* Exercise brief *
Identify each line in the entries below that contains the string "range" and copy those lines in full. Treat uppercase and lowercase letters as distinct.

----- Working data -----

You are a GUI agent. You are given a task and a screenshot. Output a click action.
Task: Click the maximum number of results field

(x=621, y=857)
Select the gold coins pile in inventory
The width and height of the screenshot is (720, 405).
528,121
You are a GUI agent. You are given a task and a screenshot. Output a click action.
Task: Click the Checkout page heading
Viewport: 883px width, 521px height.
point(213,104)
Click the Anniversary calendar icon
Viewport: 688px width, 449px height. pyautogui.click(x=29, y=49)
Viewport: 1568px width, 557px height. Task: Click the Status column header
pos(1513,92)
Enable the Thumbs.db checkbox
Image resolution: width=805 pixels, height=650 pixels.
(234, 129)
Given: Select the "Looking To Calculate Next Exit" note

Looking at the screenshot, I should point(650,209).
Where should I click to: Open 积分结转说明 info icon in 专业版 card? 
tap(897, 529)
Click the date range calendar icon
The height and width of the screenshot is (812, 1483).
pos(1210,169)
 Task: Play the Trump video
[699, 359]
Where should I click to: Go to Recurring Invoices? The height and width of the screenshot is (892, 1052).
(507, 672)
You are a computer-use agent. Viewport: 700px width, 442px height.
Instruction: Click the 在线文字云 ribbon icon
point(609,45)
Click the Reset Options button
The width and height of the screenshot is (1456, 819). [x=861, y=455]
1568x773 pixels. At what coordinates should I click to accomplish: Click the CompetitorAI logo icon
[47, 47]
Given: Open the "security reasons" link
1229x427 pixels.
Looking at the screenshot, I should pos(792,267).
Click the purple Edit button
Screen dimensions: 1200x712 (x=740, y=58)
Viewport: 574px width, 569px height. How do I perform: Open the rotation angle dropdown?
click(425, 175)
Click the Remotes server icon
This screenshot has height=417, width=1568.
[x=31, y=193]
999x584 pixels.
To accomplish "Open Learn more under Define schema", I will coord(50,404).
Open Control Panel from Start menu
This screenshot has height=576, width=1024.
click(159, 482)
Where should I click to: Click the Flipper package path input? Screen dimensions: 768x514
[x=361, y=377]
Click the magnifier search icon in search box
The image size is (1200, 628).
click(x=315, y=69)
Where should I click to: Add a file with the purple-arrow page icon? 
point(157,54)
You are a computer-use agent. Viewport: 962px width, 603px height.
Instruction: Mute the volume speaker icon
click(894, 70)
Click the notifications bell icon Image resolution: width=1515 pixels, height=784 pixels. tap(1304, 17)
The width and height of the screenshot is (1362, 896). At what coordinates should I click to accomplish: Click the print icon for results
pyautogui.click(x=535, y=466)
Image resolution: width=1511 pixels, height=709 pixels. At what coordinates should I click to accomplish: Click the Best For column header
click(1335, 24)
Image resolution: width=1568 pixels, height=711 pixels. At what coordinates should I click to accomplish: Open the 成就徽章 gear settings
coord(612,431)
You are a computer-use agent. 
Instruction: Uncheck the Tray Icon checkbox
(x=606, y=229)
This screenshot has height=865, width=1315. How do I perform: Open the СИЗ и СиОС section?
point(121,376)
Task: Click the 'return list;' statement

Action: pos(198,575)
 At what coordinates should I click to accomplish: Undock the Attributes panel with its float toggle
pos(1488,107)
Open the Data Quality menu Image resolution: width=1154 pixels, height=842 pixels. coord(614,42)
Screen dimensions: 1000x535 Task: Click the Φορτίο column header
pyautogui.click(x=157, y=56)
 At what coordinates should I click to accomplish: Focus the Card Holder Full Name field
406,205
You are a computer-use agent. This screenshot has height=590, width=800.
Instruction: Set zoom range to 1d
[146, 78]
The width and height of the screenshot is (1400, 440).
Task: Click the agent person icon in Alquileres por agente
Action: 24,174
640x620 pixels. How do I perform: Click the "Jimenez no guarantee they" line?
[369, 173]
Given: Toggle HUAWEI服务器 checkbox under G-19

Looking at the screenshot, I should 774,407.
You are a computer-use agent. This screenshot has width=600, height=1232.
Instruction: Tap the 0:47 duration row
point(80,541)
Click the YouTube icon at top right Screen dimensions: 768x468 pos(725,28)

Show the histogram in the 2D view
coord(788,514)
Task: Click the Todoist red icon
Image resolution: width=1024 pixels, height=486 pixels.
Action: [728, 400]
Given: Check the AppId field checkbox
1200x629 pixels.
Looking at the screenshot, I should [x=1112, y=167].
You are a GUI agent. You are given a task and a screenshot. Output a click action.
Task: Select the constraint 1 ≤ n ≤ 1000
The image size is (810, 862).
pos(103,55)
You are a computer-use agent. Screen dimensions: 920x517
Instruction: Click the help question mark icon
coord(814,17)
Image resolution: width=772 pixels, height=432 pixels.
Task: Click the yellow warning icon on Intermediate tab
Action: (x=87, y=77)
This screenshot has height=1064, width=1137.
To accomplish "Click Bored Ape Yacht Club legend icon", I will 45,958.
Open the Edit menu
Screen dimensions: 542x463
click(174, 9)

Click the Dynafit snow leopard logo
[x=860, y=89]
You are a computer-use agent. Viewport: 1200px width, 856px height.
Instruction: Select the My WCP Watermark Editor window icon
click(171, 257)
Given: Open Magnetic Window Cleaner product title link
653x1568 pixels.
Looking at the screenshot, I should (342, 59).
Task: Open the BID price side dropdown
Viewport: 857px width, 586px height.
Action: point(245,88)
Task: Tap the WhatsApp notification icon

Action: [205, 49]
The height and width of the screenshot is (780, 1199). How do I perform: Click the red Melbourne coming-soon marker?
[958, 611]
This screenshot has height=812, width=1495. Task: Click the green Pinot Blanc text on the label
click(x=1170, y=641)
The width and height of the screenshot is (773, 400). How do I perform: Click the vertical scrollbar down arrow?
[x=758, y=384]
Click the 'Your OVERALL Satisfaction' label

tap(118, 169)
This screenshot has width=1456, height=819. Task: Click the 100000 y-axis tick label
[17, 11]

-----

* Answer to the exercise *
Click the date range calendar icon
Instruction: Set zoom range to 1d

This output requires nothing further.